ACTIVITY
Take every line from the material that has the word "computer" in it.

TASK INPUT
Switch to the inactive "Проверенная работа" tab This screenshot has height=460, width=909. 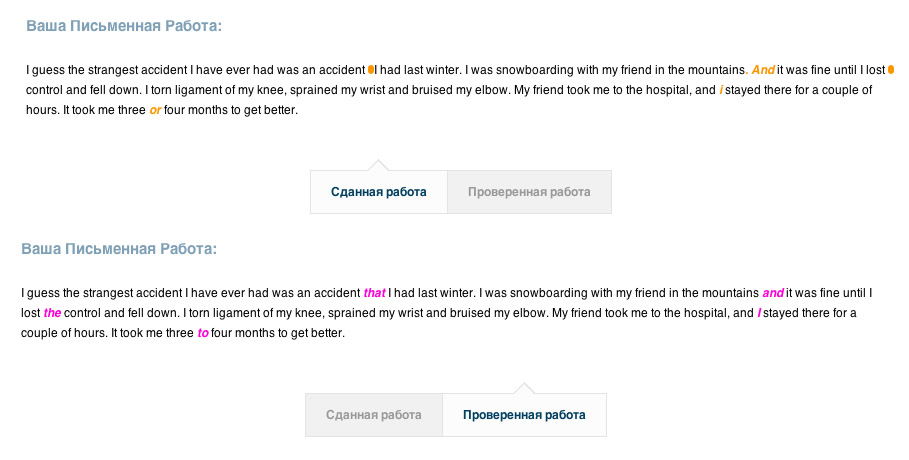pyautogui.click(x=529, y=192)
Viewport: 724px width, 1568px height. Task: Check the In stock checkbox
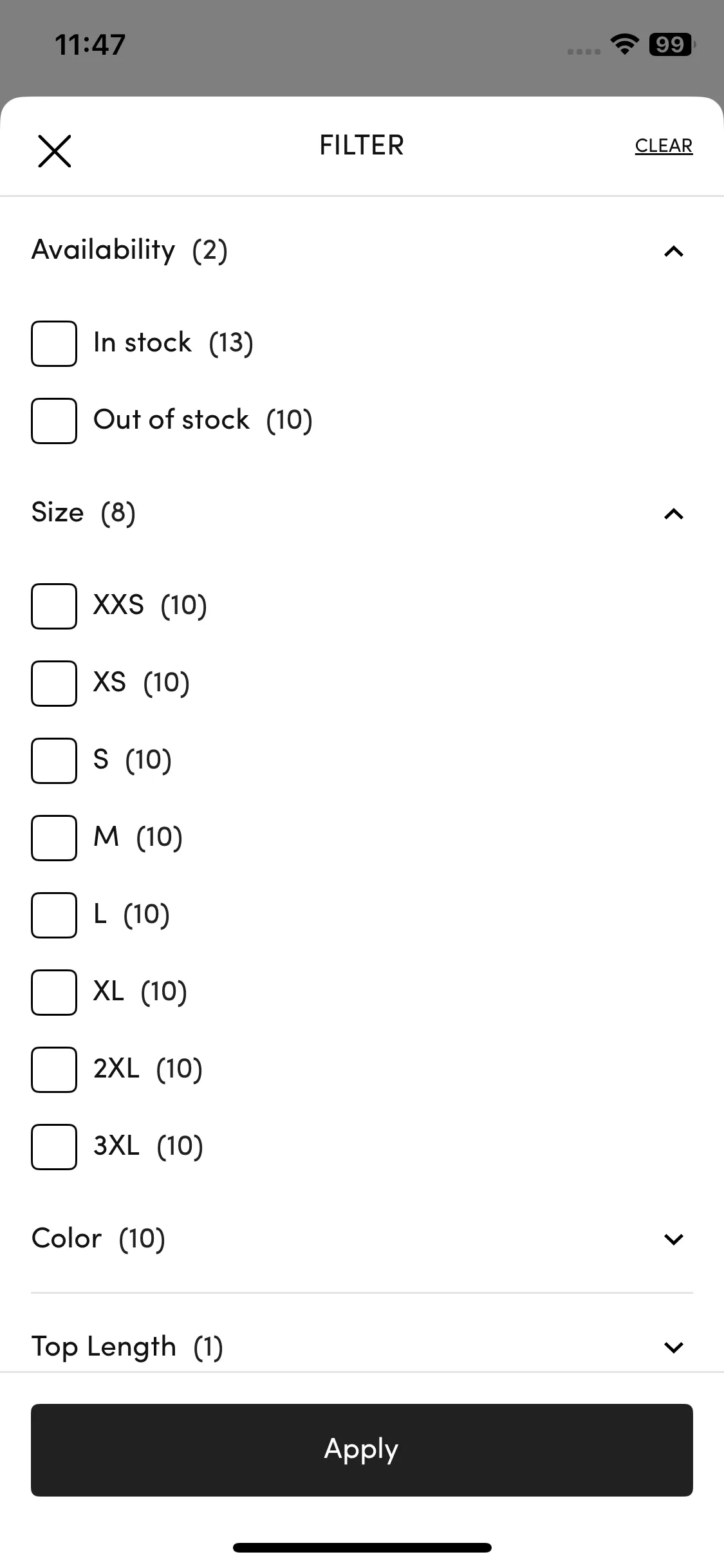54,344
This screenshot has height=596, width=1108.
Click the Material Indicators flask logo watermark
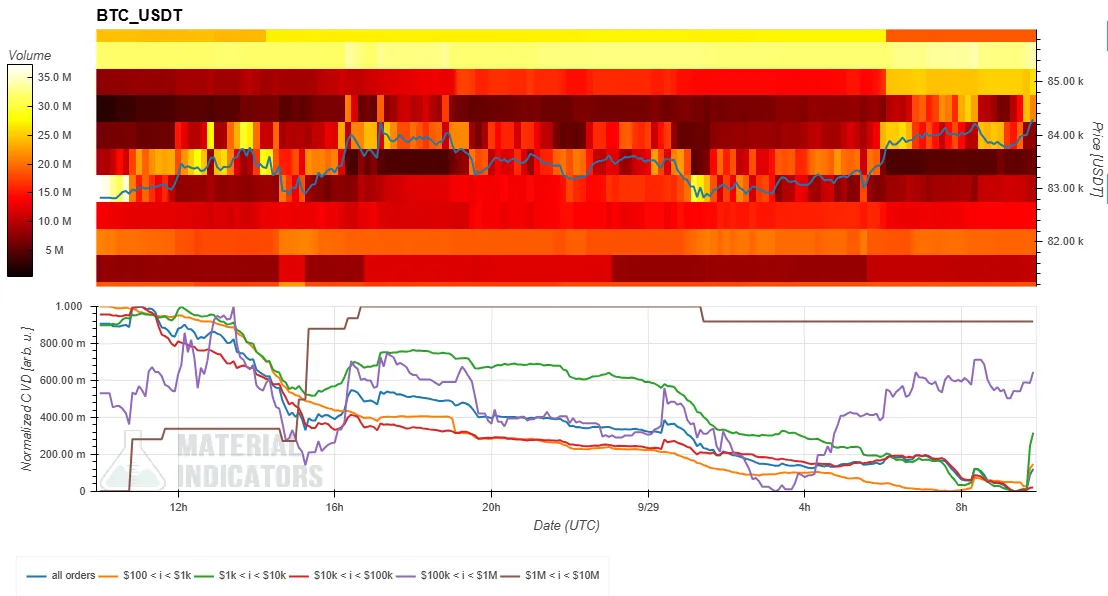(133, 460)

--

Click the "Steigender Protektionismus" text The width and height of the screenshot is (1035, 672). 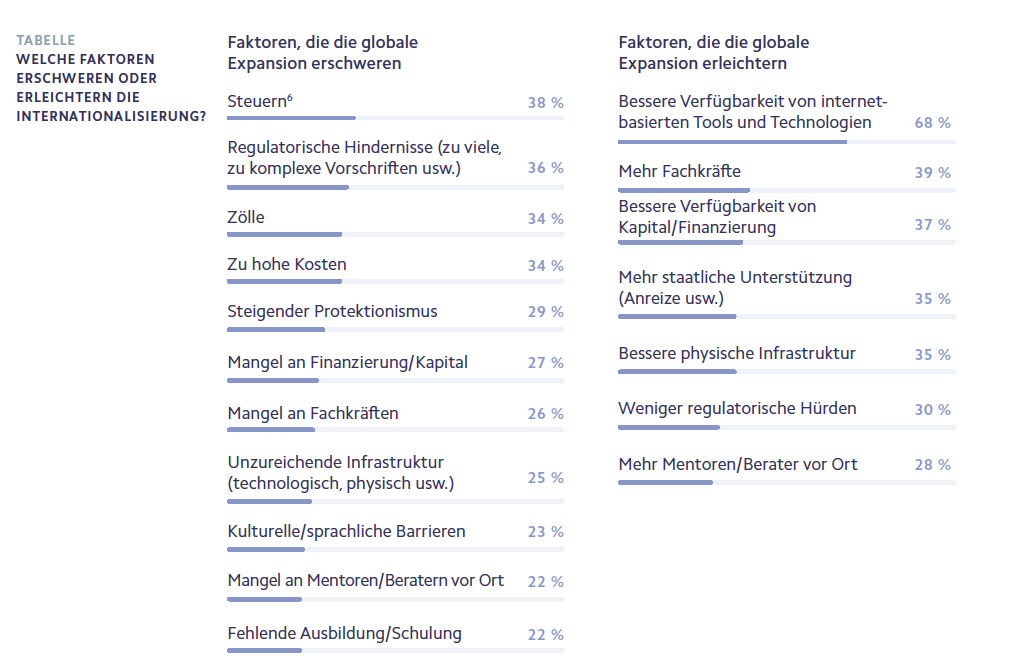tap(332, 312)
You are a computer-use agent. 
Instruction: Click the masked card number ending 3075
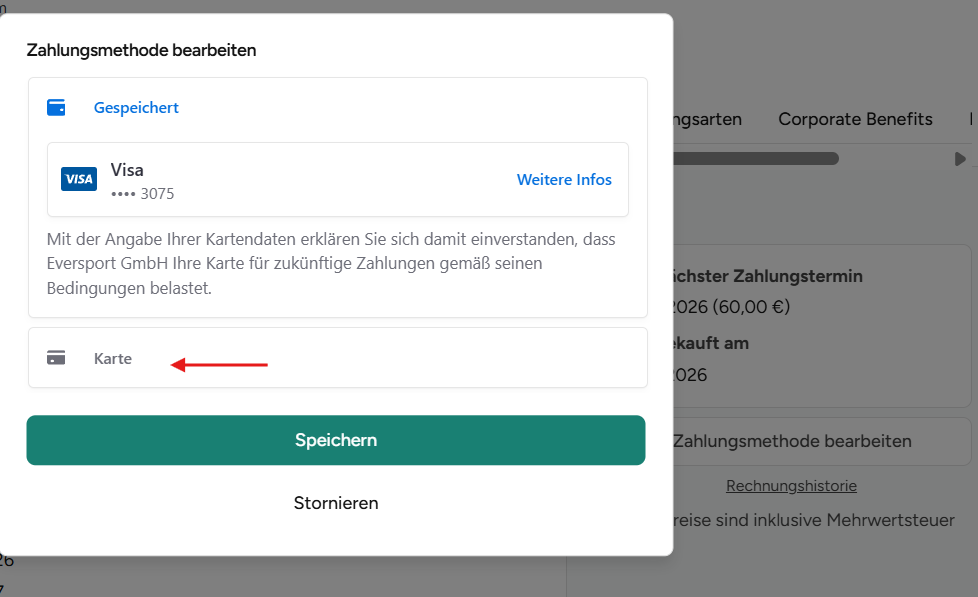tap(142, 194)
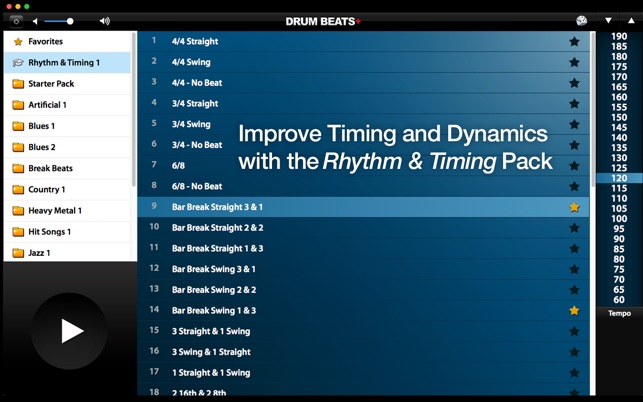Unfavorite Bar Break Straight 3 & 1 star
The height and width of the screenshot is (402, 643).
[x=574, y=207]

* * *

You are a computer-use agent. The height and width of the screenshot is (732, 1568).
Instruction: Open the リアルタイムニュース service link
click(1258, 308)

ANSWER FOR THIS EXERCISE
You are a computer-use agent. 
You are a computer-use agent. The height and width of the screenshot is (732, 1568).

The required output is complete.